Net metering is a decades-old rule based on 1970s federal legislation. It requires utilities to credit the electric bills of small energy generators at the full retail price of all the electricity they send into the grid. These homeowners continue to be credited as long as they supply the power. In Maine this arrangement has been the rule since the 1980s and helped jump-start solar when the technology was new. But panel costs have fallen in recent years and are projected to drop more in the near future.
Therefore utilities and some policymakers say it’s time to reduce the credit. As solar’s popularity grows, they say, the payments are shifting the cost of serving homes and small businesses with solar panels onto other customers. Not true: according to a 2015 study published by the PUC documented that the value of solar electricity produced in Maine is actually greater than the cost of electric service, and thus it is a net benefit to the power grid.
As long anticipated, the Legislature is stepping in. Aided by clean-energy advocates, the utilities and others, lawmakers have drafted several bills this session dealing with various aspects of solar energy, including net metering. However, often overlooked in this debate is the fact that home-based solar systems are financed 100% by their owners and the excess electricity they generate enriches the power grid. Compensation, therefore, be it by cash or credit, is a matter of equity and fair business practice.
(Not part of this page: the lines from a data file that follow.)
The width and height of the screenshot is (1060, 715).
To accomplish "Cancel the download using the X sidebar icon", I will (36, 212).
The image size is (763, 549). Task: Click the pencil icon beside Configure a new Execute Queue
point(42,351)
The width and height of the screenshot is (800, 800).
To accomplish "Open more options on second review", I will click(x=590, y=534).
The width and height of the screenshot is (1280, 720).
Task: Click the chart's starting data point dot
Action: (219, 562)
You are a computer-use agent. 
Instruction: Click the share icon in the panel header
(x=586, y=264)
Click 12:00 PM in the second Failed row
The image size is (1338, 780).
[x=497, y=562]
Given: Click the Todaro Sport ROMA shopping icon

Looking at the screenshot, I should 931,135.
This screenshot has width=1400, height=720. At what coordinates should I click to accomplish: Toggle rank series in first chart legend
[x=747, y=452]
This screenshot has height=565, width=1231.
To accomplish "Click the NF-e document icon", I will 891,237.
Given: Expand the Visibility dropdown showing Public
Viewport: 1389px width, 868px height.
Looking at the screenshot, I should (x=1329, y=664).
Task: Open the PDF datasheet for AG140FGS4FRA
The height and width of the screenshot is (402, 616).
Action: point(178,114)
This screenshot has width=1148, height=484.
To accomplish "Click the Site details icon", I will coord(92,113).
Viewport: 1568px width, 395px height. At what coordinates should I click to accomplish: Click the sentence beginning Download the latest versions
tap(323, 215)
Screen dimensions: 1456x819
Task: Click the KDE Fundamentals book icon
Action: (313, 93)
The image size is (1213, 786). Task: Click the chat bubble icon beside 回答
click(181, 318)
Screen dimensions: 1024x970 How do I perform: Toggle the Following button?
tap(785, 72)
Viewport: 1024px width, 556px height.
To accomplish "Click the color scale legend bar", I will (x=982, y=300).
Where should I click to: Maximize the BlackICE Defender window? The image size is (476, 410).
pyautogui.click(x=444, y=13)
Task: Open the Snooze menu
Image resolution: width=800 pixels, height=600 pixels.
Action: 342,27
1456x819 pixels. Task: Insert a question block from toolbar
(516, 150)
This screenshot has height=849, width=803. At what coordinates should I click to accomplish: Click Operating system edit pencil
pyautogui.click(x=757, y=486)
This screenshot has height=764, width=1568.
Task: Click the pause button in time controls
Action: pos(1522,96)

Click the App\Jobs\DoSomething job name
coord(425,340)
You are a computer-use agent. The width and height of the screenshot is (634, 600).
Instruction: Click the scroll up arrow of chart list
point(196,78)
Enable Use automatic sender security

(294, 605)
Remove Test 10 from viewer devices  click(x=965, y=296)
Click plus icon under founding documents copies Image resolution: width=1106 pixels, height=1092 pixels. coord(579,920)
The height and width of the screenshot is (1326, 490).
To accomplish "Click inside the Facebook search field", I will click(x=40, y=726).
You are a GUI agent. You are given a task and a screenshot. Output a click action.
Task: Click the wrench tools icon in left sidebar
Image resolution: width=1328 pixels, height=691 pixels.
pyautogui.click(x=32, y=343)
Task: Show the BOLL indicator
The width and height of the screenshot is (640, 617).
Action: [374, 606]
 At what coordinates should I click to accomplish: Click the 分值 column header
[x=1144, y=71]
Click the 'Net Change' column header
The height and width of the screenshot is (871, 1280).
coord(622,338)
The ideal and fairest outcome of legislative efforts would be to preserve the current net metering status quo. It is fair compensation for power provided and also an incentive to go solar in the public interest. Still, from a homeowner perspective, it seems wise to act as if the new PUC rule would prevail. Smart home owners should have their solar panels installed before December 31 2017, in order to qualify for the full benefit of net metering, grandfathered for the next 15 years. By that time their initial solar investment should be amortized. (Not to mention 2 lbs/kWh of CO2 not emitted into the atmosphere.)